§ **SELECTED EXCERPT**:
================================
Another look at the delivery side comes from LouisvilleHotBytes participant. Alanna, an IT professional and longtime Louisville resident who now lives in Colorado Springs, had been doing gig-economy work for the past couple of years to pay for vacation and traveling. In the pandemic economy she’s driving restaurant delivery along with grocery shopping and delivery.

The biggest issue she has run into in restaurant delivery is accepting a delivery offer and driving to the restaurant, only to be told when she gets there that the order won’t be ready for another 45 minutes. “In those instances, she said, “I’m not going to wait around. Time is money in gig work. If I have to wait 45 minutes for the order to be ready, then that’s 45 minutes I’m not able to receive any other orders and make money.”
================================
§ **WHAT TO DO**:
• 1. Decide whether each statement agrees with the excerpt on gig delivery work, answering yes or no and quoting the words from the excerpt that settle it: (a) Alanna now lives in Colorado Springs. (b) Alanna does only restaurant delivery. (c) Alanna waits when an order won't be ready for another 45 minutes.
• 2. According to the excerpt on gig delivery work, what did Alanna's gig-economy work pay for?

Excerpts from a dataset:
================================
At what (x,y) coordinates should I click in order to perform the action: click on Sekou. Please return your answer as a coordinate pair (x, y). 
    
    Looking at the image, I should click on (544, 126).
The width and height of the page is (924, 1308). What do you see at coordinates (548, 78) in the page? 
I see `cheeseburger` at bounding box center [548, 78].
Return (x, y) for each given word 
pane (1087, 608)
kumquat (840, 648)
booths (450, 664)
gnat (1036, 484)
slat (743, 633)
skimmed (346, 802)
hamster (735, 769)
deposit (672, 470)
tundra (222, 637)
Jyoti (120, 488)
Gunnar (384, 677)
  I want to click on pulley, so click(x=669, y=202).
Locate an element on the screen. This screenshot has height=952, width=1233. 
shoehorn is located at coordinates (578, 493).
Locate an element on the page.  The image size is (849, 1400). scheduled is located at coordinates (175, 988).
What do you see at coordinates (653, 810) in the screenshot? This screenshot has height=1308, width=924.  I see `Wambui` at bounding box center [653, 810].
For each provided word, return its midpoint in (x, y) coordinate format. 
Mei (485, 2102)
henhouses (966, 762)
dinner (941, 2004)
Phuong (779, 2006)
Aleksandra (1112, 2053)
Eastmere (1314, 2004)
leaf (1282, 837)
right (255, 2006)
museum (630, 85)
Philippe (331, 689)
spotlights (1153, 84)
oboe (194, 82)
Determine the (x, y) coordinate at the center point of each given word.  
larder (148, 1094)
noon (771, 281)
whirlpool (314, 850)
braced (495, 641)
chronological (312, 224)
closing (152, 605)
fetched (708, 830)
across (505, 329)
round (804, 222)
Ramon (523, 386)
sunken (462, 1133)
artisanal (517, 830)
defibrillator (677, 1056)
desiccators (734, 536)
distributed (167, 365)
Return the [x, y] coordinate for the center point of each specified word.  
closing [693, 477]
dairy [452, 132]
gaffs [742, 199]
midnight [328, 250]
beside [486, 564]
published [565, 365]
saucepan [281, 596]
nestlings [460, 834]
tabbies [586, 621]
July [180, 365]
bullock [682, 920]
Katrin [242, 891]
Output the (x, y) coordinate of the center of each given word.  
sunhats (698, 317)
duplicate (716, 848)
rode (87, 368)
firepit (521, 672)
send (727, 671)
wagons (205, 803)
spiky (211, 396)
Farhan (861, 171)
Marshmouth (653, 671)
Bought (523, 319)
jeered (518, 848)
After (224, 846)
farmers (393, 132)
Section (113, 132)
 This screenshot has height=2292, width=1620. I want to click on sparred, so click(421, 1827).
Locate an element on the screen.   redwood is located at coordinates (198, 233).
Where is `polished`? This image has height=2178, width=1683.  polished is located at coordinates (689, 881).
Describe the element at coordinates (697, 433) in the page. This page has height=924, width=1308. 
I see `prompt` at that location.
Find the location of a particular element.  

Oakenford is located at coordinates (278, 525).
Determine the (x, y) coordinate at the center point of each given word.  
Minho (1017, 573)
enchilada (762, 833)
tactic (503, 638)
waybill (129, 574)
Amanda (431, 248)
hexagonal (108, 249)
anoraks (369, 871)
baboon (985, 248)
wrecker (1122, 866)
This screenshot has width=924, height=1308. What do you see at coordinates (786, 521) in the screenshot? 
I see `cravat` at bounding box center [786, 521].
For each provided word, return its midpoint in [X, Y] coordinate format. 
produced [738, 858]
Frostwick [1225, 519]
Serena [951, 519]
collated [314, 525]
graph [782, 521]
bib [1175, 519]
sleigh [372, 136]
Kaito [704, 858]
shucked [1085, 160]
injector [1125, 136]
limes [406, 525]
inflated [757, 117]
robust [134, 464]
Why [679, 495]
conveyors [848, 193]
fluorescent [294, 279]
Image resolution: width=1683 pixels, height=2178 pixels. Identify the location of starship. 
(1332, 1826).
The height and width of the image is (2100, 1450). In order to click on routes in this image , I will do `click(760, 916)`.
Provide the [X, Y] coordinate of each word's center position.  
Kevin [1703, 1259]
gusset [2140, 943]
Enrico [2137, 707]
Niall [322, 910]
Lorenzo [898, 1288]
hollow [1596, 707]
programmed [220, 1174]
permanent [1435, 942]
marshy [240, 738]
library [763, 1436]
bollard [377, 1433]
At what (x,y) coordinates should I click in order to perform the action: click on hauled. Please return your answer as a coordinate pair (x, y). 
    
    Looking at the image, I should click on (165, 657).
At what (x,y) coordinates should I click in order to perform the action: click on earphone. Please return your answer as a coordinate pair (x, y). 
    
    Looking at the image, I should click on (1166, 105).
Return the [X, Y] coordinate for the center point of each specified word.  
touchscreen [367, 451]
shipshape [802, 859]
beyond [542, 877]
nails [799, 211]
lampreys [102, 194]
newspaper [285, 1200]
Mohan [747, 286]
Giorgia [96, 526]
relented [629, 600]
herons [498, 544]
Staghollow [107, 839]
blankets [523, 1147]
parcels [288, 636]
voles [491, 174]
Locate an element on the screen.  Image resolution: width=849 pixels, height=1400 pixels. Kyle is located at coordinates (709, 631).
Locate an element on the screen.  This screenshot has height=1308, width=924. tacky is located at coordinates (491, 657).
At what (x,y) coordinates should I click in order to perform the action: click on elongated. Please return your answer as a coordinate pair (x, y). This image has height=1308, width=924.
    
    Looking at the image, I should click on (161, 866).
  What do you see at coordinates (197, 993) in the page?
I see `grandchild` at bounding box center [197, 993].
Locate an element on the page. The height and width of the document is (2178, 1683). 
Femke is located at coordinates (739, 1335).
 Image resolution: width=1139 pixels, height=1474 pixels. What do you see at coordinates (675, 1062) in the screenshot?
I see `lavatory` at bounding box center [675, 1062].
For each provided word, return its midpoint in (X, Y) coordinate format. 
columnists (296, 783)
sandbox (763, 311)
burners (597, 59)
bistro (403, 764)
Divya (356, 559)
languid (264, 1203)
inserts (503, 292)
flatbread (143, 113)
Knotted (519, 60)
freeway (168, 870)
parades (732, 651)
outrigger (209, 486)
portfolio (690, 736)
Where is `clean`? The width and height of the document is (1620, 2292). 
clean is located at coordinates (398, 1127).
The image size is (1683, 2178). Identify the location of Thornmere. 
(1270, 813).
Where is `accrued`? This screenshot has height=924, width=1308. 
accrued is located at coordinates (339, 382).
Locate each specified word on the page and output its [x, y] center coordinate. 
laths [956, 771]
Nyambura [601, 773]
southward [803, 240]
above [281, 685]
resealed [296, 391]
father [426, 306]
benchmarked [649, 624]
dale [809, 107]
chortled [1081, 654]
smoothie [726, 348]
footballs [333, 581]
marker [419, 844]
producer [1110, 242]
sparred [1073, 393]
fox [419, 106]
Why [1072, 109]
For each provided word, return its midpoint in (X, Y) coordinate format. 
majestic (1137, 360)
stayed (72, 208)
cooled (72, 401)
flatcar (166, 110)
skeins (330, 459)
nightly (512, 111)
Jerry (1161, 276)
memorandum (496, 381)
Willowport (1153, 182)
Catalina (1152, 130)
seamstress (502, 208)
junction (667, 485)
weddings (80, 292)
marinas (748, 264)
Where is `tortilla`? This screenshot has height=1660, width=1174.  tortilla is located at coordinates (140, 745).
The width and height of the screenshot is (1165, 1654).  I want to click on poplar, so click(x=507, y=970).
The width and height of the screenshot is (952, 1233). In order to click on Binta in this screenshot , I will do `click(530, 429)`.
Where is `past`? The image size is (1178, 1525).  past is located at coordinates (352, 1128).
================================
§ **LIST OF ANSWERS**:
• 1.
(a) Yes: "who now lives in Colorado Springs"
(b) No: "she’s driving restaurant delivery along with grocery shopping and delivery"
(c) No: "I’m not going to wait around."

• 2. Vacation and traveling.